[Start of Attachment]

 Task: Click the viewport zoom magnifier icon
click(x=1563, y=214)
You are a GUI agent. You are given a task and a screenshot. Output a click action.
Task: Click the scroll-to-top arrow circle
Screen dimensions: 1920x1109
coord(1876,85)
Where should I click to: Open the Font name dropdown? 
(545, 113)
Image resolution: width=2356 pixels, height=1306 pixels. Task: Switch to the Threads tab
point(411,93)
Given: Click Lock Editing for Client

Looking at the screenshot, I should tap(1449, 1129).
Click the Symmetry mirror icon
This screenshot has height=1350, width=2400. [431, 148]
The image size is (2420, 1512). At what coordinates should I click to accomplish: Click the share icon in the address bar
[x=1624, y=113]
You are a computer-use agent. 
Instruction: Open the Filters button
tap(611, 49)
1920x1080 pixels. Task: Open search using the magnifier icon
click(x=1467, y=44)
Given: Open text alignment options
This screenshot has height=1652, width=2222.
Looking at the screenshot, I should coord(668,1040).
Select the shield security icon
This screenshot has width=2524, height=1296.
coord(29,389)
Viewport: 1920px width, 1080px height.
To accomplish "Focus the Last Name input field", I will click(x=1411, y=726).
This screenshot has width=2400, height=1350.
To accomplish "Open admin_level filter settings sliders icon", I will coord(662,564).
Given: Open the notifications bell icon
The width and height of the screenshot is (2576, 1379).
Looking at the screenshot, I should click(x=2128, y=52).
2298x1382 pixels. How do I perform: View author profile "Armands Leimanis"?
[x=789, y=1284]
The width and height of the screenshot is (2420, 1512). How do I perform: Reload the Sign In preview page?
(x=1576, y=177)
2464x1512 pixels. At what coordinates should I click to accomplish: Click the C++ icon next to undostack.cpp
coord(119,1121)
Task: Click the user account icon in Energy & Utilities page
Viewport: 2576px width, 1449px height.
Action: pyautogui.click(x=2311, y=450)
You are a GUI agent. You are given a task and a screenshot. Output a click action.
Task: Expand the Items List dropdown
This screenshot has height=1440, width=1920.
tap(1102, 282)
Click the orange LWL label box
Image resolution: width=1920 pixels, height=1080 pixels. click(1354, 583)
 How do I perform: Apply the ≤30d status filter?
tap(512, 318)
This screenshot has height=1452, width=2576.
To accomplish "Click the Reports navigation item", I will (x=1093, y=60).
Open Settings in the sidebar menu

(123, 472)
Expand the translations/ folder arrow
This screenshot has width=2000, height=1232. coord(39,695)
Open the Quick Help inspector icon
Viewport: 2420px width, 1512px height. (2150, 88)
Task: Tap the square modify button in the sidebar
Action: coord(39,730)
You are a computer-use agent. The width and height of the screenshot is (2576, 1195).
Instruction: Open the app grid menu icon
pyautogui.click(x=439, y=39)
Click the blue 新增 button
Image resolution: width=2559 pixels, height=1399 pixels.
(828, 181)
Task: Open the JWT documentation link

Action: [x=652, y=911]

[End of Attachment]

Restate word for word the lines in the material above from the one with "2298x1382 pixels. How" to the one with "Task: Click the user"; both of those lines count, and nothing else does.

**YOUR SOLUTION:**
2298x1382 pixels. How do I perform: View author profile "Armands Leimanis"?
[x=789, y=1284]
The width and height of the screenshot is (2420, 1512). How do I perform: Reload the Sign In preview page?
(x=1576, y=177)
2464x1512 pixels. At what coordinates should I click to accomplish: Click the C++ icon next to undostack.cpp
coord(119,1121)
Task: Click the user account icon in Energy & Utilities page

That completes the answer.